Panowie, chodzi rowniez o zasade !! Ja np. mam organiczny wstret do kazdego uzedu skarbowego, gdziekolwiek by sie nie znajdowal.
I dawanie tym pasozytom pieniedzy po prostu boli!
Aha wszystkie te bizuterie, samorodki itp. to zupelna porazka, jak wyobrazacie sobie przewiezienie tego przez granice? (to jest pare kilo zlota)
Myslalem o kupnie diamentow (mozna kupic tu za BTC) ale, jest pare ale.

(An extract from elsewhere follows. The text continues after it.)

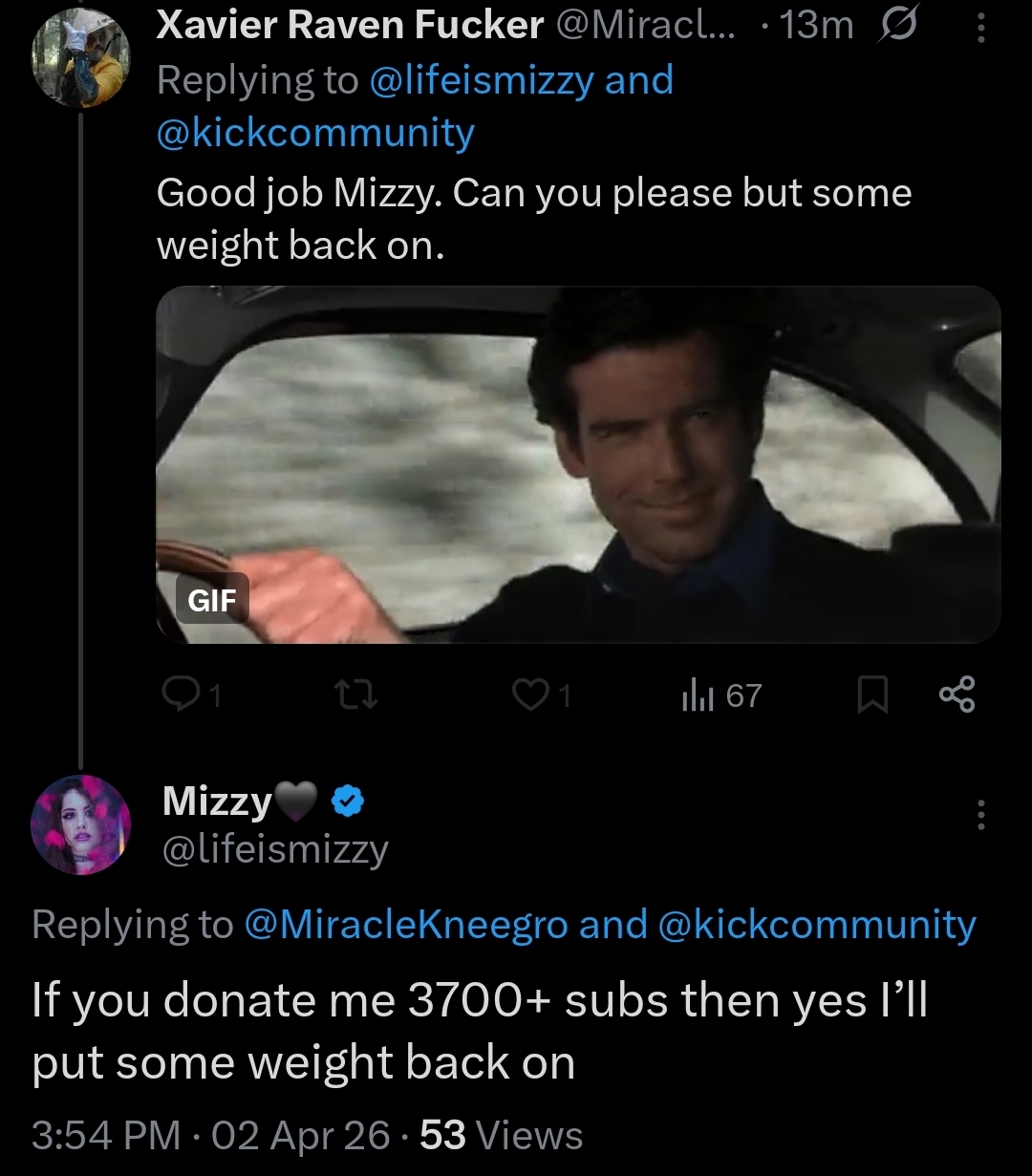Viewport: 1032px width, 1176px height.
Task: Open Xavier Raven's profile avatar
Action: [x=80, y=58]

Po pierwsze, jak zawsze kupic latwo a sprzedac trudno i pewnie bedzie trzeba stracic
P drugie, trzeba to jakos przewiezc przez granice, zdaje sie ze trzeba zglaszac wszystko powyzej $10000 a niezgloszenie to prawie pewna konfiskata, odrobina pecha i jestem 600K w plecy
No i po trzecie, co sie stanie jak sprzedalbym to w polsce np u jubilera? Czy dostalbym jakis rachunek i juz cala kase byla by 100% legalna i niepodlegajaca opodatkowaniu? Wydaje mi sie ze raczej nie ale moge sie mylic.